The terror in the sirens of ambulances took over the entire place. Far away, someone gave out thorough instructions over the public announcement system.

“Coming back in time to face your past isn’t an easy thing to do Arunita. I’ll take your leave now.”

So this was not a dream. I was actually back to a different time when I was only seven years old.

I quickly took out my cell phone to check the date.

No service, the device displayed meekly.

I stepped outside to see a few people headed towards the local church. The clock chimed eleven in the morning.


5.     Childhood – Lost and Found


A few soldiers with guns passed by as I quietly went out and glanced at the house. The crux of my memory about this place served me well, I thought. I gasped at the staircase that led to the terrace. It brought back a thousand precious moments along with it.

“Excuse me! Are you looking for someone?” a voice asked from behind.

This was when I could not hold myself back. I will never be able to explain the pain in words.

I saw my mother standing in front of me draped in a white saree with a veil covering her head. Next to her was a seven year old girl.

“I know how hard this has been for your family. But if you could allow me to have a look around the house, it would be of great help. I am a journalist covering the stories of our brave soldiers.” I quickly made up a reason.

Children never stop lying to their parents, I realized.
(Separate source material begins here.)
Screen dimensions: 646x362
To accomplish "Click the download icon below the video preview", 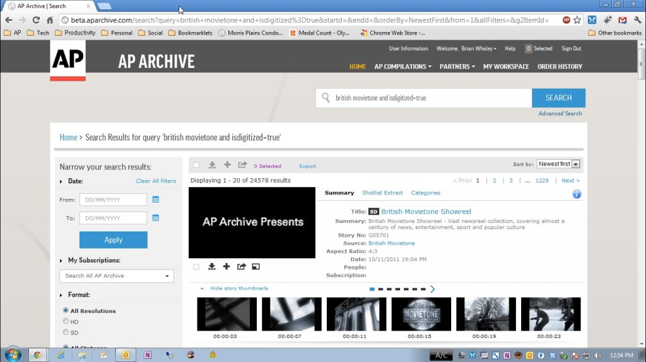I will [212, 266].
My mother was kind enough to show me around the house. My father’s medals, a black and white photo of him with the President himself and many other mementos graced the various shelves of the living room.

We live on in spirit, I quietly made a note.

On the way to the living room, my eyes happened to fix themselves on a diary next to my father’s garlanded photograph.

“It belonged to him”, my mother softly remarked.

“Can I keep it?”I immediately regretted the impulse.

 A hesitant look passed over her face.

“He never used it. So I think you can.”

Over the course of the next few days, I met Colonel Srinivas twice and kept coming back to the house as the journalist. I paid close attention to my mother. I saw how she laboured around the house, keeping things in order and looking after her child in tandem. I have quietly (and secretly) cried many times during the course of these visits. I could understand how, at such a young age she needed the support of someone that might have prompted her to re-marry. In another time, this is when we grew apart. Today, I see it from a different perspective and my heart softens for her.

On a certain winter afternoon by the terrace, when I was done playing with the girl (it felt weird initially), I wrote the first words in my father’s diary. Devoid of technology, this had become my hobby now. I could sense my mother watching over me.

“You somewhat look like her, you know”, she remarked once gesturing at her child.

“Mothers always know”. I smiled.

While they both left, I was going to write about perspectives when something else caught my eye.

A couple of glass jars with mango pickles basked in the winter sun. I ensured I was alone and quietly slipped a couple of fingers in. Pickles remained a favorite of mine all along but trust me, none of those bottles tasted like this.

The charm of stealing it perhaps makes it taste better, I smiled to myself.

I had once decided that I would never go back to settle in the small town I grew up in. What I did not feel at that time was, it lived within me like roots that never die.

Colonel Srinivas had told me I need to leave as it upsets the balance of everything. Talking of perspectives, the only way I see this is a balance restored, just in time. Don’t you think?